6.1.1 Sobre o que é cultura e o que é cinema

Visando identificar os diferentes tipos de percepção em relação ao que é cinema e para dar início às discussões, formando a primeira categoria de análise, a primeira pergunta feita foi “o que é cinema para vocês? O que vocês consideram como cinema?” Fantin (2009, p. 206) também tenta fazer esse levantamento – citado no item 3.1 da investigação - “É arte, entretenimento, indústria, cultura? É narrativa, linguagem, dispositivo? É instrumento, meio ou fim? Enfim, quais dessas perspectivas estão mais presentes na educação?”.

Buscando responder de alguma forma as perguntas levantadas, podemos nos basear em algumas repostas dos estudantes:

LUCIANA - Uma exposição de uma arte.

PATRÍCIA - Uma reprodução de uma história, sendo ela fictícia ou real.

CAROLINA - Diversão.

BRUNA- Cultura, entretenimento.

LUCAS - O retrato de uma realidade, de um contexto.
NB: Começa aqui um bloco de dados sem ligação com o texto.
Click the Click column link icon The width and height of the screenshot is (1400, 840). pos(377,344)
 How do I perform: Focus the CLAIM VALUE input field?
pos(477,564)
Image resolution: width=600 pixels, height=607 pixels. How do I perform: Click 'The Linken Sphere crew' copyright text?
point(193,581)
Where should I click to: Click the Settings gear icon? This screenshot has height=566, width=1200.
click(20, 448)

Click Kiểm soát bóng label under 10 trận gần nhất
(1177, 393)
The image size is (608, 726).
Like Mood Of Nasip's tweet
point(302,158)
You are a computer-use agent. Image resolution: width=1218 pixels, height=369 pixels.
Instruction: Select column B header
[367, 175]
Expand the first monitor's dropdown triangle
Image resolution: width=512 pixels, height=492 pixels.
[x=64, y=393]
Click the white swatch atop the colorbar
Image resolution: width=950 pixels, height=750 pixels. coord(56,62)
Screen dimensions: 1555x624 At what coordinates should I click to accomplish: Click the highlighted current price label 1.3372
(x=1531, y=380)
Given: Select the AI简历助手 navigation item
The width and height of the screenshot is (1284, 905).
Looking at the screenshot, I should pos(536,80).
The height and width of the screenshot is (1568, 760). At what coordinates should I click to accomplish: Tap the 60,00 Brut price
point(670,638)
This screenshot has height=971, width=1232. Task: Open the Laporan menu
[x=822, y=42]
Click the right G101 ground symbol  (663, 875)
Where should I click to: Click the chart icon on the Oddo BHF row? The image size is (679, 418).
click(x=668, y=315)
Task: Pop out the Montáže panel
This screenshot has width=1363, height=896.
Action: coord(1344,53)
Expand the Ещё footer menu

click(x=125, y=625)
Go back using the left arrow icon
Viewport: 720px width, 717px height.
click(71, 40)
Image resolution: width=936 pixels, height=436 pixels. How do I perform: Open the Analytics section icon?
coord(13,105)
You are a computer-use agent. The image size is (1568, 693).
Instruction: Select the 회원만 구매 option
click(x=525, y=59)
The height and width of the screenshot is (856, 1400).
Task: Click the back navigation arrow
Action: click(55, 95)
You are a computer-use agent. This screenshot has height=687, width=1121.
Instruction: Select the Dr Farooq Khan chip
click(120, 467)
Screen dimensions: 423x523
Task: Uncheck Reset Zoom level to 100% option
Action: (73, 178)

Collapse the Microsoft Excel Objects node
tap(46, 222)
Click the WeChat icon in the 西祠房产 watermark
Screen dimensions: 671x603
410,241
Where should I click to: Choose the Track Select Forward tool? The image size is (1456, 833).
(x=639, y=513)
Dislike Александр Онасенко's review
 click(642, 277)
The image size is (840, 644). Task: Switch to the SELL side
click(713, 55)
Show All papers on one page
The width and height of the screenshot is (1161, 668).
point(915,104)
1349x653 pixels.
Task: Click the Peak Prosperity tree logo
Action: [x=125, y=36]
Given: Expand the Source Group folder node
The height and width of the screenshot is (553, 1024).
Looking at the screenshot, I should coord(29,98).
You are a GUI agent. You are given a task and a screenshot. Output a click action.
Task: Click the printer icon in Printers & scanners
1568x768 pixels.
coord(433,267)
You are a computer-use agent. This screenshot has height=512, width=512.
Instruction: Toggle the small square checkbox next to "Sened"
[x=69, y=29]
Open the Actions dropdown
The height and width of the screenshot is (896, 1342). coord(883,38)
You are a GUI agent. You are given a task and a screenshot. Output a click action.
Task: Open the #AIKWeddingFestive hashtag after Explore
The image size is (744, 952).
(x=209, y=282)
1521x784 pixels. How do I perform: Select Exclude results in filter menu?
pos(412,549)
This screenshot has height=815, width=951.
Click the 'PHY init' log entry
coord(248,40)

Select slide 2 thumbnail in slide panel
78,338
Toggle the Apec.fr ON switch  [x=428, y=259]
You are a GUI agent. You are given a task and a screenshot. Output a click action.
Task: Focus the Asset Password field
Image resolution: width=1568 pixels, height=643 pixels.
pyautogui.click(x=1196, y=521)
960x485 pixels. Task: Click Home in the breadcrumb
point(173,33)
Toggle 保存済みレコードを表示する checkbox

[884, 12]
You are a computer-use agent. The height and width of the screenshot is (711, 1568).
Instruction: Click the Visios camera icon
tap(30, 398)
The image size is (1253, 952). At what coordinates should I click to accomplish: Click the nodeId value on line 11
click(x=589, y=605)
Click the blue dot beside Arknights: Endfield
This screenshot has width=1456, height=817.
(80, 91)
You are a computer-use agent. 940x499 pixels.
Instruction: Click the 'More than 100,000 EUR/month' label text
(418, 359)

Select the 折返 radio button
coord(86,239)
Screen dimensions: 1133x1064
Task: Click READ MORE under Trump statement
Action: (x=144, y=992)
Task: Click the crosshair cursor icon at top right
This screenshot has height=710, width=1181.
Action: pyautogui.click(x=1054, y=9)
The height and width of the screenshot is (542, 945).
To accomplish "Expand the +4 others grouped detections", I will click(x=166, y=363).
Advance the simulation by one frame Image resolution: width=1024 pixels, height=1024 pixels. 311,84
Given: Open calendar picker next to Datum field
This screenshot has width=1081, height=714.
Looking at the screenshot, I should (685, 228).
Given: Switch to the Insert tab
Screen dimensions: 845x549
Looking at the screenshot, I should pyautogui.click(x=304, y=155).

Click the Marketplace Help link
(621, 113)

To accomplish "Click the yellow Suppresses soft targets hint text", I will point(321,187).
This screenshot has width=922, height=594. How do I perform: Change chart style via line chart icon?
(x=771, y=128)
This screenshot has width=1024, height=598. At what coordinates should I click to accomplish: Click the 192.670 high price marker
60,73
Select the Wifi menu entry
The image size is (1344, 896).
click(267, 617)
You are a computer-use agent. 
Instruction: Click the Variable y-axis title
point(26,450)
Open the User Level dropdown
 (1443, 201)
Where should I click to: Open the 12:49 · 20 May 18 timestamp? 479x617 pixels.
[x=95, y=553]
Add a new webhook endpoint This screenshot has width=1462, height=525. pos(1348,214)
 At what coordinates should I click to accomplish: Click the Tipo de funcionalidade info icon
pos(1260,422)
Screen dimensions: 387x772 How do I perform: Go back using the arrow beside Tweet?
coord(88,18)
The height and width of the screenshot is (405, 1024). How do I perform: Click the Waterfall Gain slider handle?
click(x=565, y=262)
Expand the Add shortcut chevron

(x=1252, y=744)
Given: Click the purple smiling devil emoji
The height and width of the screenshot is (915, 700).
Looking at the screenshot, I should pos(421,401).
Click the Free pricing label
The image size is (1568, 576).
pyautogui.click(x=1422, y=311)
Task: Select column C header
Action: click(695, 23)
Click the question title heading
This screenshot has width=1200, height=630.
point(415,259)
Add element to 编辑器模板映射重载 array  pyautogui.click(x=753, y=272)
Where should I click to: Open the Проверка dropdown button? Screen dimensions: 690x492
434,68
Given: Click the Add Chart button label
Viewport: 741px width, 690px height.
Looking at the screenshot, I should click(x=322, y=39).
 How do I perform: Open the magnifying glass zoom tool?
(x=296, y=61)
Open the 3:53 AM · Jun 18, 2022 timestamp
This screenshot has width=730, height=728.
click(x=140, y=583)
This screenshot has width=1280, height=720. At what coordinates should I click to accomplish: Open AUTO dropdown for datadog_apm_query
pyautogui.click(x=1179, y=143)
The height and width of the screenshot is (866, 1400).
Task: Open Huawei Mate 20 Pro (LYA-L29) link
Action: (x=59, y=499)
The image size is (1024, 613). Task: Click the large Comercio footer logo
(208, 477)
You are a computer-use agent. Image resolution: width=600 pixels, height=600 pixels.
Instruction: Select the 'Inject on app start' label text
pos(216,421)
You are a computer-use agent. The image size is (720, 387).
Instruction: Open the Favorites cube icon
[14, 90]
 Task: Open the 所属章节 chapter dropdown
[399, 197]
As respostas foram simples, mas plurais. Apresentam uma visão reduzida do complexo objeto cinema. Muitos autores, no entanto, concordariam com a visão de PATRÍCIA, apontando que cinema, em última instância, ainda é contar histórias. Devemos, no entanto, ter cuidado com a palavra “reprodução”. Unindo essa à fala de LUCAS, podemos problematizar: cinema é construção, é representação, e pensá-lo enquanto um retrato de uma realidade ou um contexto, ou mesmo uma reprodução, pode ser uma forma ingênua de enxergar o meio - principalmente se pensarmos em documentários (que muitas vezes são

ingenuamente acatados como “verdadeiros”, sem o afastamento crítico de que aquilo é a construção de um ponto de vista).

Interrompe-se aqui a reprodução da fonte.